Whisky distillery in Moray, Scotland, UK

Craigellachie distillery (/kreig'El@xi/) is a single malt Scotch whisky distillery in the village of Craigellachie at the centre of the Speyside whisky producing area of Scotland. The name Craigellachie means 'rocky hill' and refers to the cliff that overlooks the Spey across from The Macallan distillery.

John Dewar & Sons, Ltd operates the distillery. Dewar's also controls Royal Brackla, Aberfeldy, Aultmore, and Macduff.

==History==

The Craigellachie distillery was built in 1891 by Craigellachie Distillery Co. Limited, a group of blenders and merchants led by Alexander Edward. Two years later, it was incorporated as a limited company, and in 1896, it was reconstructed as Craigellachie-Glenlivet Distillery Ltd.

During the years that followed, ownership passed to Peter Mackie (in 1916), the Distillery Company Limited (in 1927), and SMD (in 1930). The transfer to SMD marked the beginning of a period of stability for Craigellachie; apart from a reconstruction in 1964-65 during which the number of pot stills was doubled, relatively little happened at the distillery.

In 1998, it was sold to John Dewar & Sons.

In March 1998, Diageo sold John Dewar & Sons to Bacardi.
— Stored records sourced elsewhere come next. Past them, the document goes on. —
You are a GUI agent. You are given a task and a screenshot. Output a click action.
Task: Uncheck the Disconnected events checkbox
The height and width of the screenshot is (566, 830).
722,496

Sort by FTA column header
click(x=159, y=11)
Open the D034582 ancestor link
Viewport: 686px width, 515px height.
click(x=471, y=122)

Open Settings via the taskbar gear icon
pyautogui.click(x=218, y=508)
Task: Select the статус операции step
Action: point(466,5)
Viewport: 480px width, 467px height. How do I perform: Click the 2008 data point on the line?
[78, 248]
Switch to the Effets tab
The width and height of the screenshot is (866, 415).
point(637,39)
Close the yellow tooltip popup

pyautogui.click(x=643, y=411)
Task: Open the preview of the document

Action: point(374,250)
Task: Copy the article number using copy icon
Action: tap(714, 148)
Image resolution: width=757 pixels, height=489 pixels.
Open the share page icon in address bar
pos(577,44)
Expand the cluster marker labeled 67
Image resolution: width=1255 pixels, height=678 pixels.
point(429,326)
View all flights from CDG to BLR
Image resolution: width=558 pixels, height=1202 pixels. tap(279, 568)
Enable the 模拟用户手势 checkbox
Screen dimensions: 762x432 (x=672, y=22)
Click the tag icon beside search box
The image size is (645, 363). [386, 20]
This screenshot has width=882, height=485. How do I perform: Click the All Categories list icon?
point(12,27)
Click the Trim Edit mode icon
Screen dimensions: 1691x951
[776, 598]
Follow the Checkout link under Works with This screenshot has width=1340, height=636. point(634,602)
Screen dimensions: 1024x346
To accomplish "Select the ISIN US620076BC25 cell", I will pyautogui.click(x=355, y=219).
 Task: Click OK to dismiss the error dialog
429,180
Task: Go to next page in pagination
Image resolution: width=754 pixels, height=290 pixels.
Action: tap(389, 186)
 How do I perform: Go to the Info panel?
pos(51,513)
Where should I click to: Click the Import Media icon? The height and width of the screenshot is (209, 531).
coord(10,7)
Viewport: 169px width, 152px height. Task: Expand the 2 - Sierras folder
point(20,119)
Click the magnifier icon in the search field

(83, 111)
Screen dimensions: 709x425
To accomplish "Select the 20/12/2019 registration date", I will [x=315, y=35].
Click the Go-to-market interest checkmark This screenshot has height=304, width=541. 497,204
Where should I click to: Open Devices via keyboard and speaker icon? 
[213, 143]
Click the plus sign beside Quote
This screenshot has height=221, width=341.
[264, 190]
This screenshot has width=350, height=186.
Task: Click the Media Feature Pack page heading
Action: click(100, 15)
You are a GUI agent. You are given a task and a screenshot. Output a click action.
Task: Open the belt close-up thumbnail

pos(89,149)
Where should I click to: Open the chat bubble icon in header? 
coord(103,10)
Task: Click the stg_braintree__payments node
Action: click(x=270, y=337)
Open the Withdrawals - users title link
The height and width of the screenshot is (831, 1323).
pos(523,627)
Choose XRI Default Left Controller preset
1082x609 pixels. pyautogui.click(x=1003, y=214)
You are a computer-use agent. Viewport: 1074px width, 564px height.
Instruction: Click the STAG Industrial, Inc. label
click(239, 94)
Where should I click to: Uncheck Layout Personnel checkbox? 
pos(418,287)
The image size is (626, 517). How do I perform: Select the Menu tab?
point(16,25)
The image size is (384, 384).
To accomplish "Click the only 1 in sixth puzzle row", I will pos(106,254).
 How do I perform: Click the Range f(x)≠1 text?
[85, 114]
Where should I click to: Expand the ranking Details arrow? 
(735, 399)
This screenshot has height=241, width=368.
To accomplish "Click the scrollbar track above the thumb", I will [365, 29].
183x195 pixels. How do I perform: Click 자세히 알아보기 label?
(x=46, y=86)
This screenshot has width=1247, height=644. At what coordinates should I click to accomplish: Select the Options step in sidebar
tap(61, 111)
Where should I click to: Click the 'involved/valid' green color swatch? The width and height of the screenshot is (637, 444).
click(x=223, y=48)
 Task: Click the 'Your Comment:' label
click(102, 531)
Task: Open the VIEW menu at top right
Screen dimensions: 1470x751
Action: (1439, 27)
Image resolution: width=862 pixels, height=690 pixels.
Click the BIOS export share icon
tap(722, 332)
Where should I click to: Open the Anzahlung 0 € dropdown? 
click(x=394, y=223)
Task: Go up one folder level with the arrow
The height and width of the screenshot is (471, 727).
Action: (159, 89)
In 2014, a 13-year-old, 17-year-old, a travel retail exclusive 19-year-old, and a limited 23-year-old were released as part of the Dewar & Sons' Last Great Malts of Scotland. From 2023 the core range consists of the 13-year-old, a 13-year-old finished in Bas Armagnac-casks, a 17-year-old and the 23-year-old.

During its history, the distillery has released only a handful of official bottlings. The distillery's product is currently primarily used for Dewar's blended whisky.